Entamé mardi matin, le conclave budgétaire wallon a accouché, deux jours plus tard, d'une trajectoire prévoyant un budget régional en déficit de 435 millions d'euros en 2020.

"Il s'agit d'un budget de transition respectant nos engagements, dont ceux d'un retour à l'équilibre en 2024 sans aucune nouvelle taxation et d'un redéploiement en phase avec les défis sociaux, climatiques et économiques que la Région doit affronter", a souligné jeudi le ministre-président wallon, Elio Di Rupo (PS).

"Ce budget 2020 ne contient qu'une ébauche de nos priorités. Un nouveau conclave, plus approfondi, est prévu en mars afin d'optimiser les moyens financiers dont nous disposons, sans la pression du temps"
, a-t-il ajouté. "Le déficit que nous présentons est important mais c'est un déficit budgétaire", a de son côté commenté le ministre wallon du Budget, Jean-Luc Crucke (MR). "La stagnation de l'économie, la pauvreté, les changements climatiques, ... Voilà les vrais déficits auxquels nous devons nous attaquer. Et c'est aujourd'hui qu'il faut investir", a-t-il poursuivi.

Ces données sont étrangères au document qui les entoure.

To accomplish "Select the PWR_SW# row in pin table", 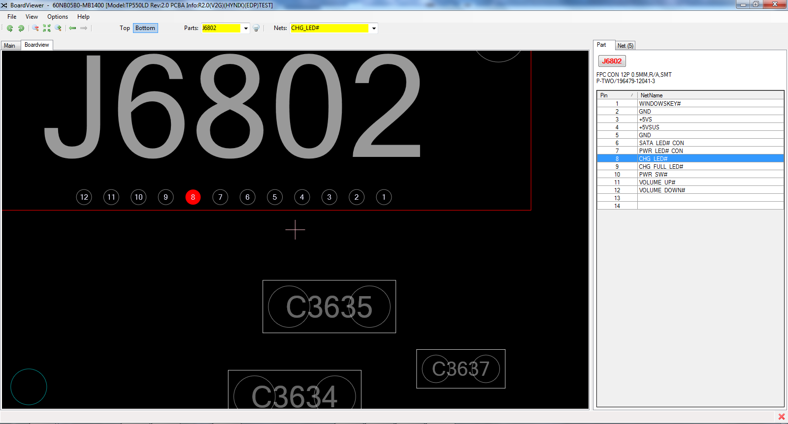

Fort de cette conviction, le gouvernement wallon entend demander à l'Union européenne d'activer la clause de flexibilité lui permettant de "déparamétrer" une série d'investissements en matière de climat et de nouvelles technologies pour un montant de quelque 350 millions d'euros. "Le budget n'est pas une finalité en soi. Ce que nous faisons aujourd'hui, c'est une première étape. Nous ferons le maximum, dans l'adversité, pour améliorer la qualité de vie des citoyens", a conclu M. Di Rupo.